### TASK GOAL
Below is a text on Ron Jorgensen. Transcribe the passage that begins with the words "Ron Jorgensen (born" and ends with the words "Education Appropriations Subcommittee.".

American politician (born 1957)

Ron Jorgensen (born May 17, 1957) is the Iowa State Representative from the 6th District. A Republican, he has served in the Iowa House of Representatives since 2011. Smith was born in Sioux City, Iowa, United States. He has a B.S. in business administration from Morningside College and an M.B.A. from the University of South Dakota. Jorgensen works as Vice President for Business and Finance at Morningside College.

As of January 2013, Jorgensen serves on several committees in the Iowa House – the Economic Growth, Labor, and Transportation committees. He also serves as the chair of the Education committee and as a member of the Education Appropriations Subcommittee.

==Biography==
Ron Jorgensen has been a lifelong resident of Sioux City and the Morningside area. He graduated from East High School in 1975 and then received a bachelor's degree in Business Administration from Morningside College in 1979. Jorgensen also earned a Masters of Business Administration Degree from the University of South Dakota and is a Certified Management Accountant and Certified Cash Manager.

For the past 14 years, Jorgensen has been the Vice President for Business and Finance at Morningside College. Prior to working at the college he was a Vice President and Chief Financial Officer for a local bank in Sioux City. Jorgensen served on the Sioux City School Board for six years, two of those years as board president. He has also served on numerous other local non-profit boards.

### INFORMATION SHOWN

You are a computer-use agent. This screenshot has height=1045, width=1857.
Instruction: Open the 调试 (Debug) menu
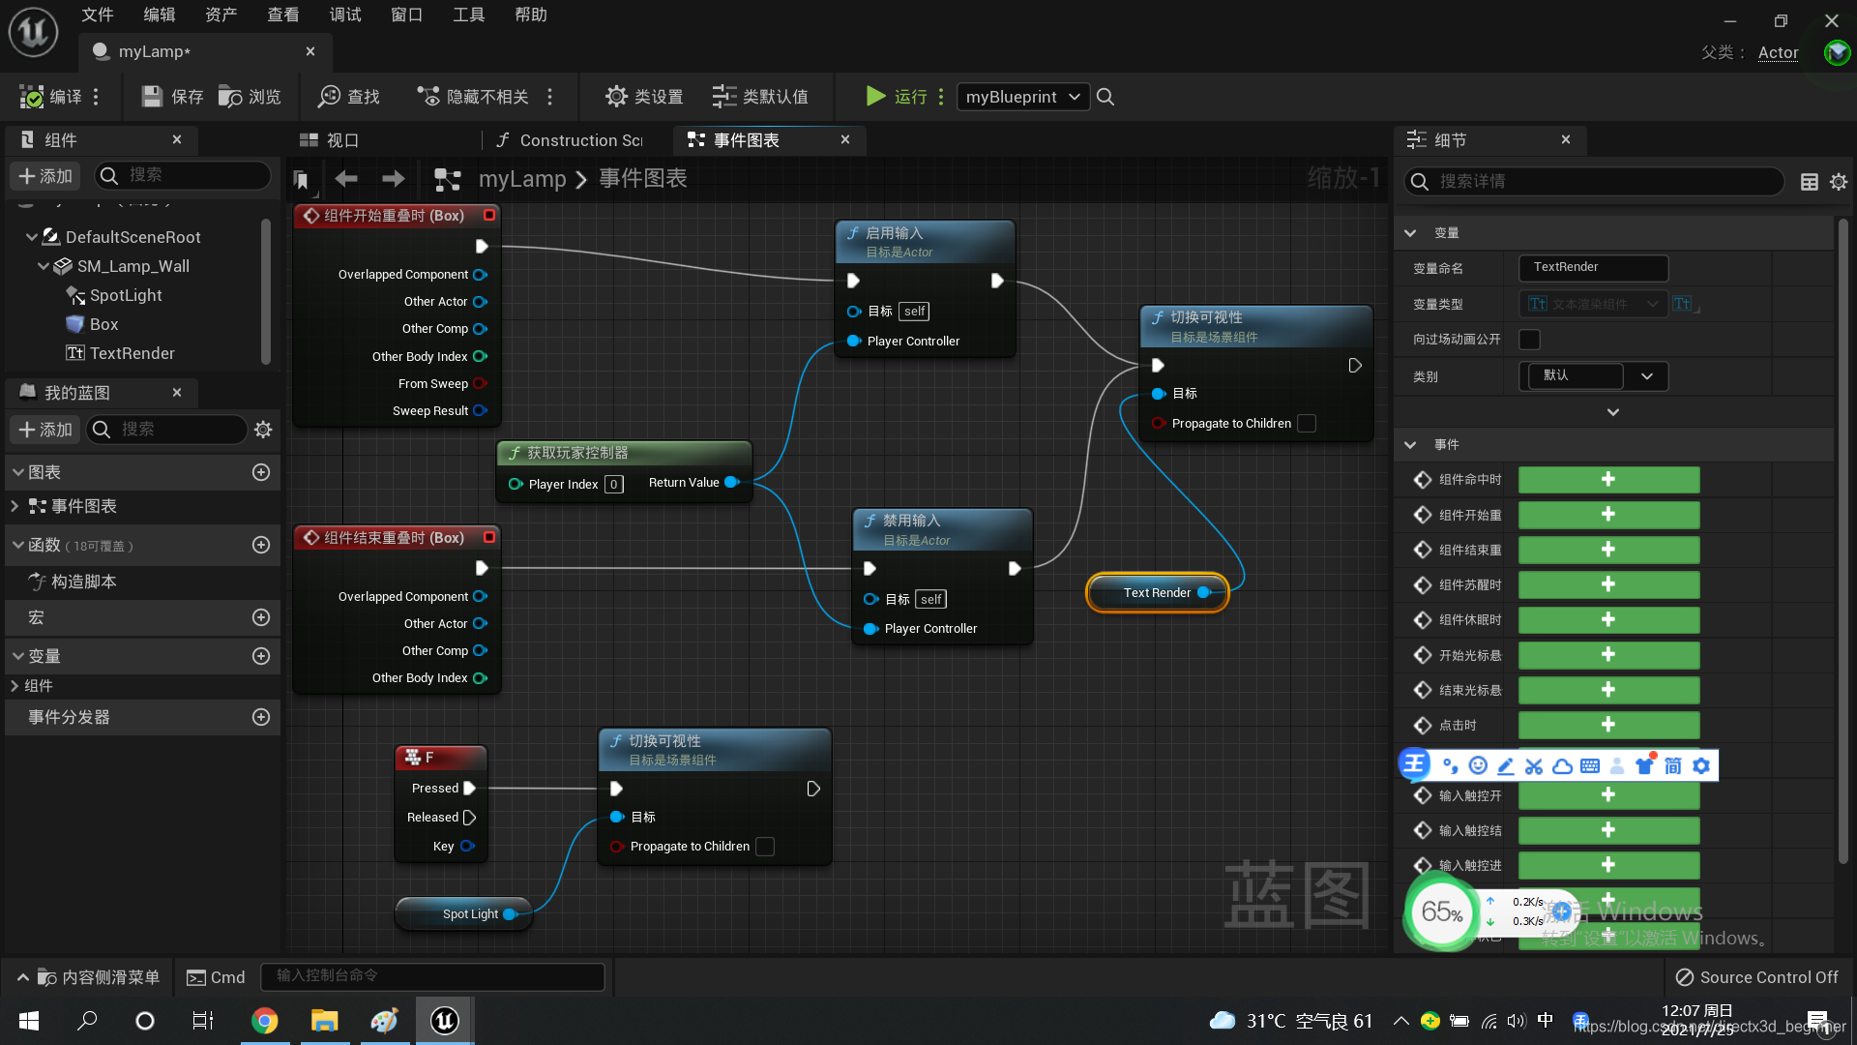coord(344,15)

### FULL OUTPUT
Ron Jorgensen (born May 17, 1957) is the Iowa State Representative from the 6th District. A Republican, he has served in the Iowa House of Representatives since 2011. Smith was born in Sioux City, Iowa, United States. He has a B.S. in business administration from Morningside College and an M.B.A. from the University of South Dakota. Jorgensen works as Vice President for Business and Finance at Morningside College.

As of January 2013, Jorgensen serves on several committees in the Iowa House – the Economic Growth, Labor, and Transportation committees. He also serves as the chair of the Education committee and as a member of the Education Appropriations Subcommittee.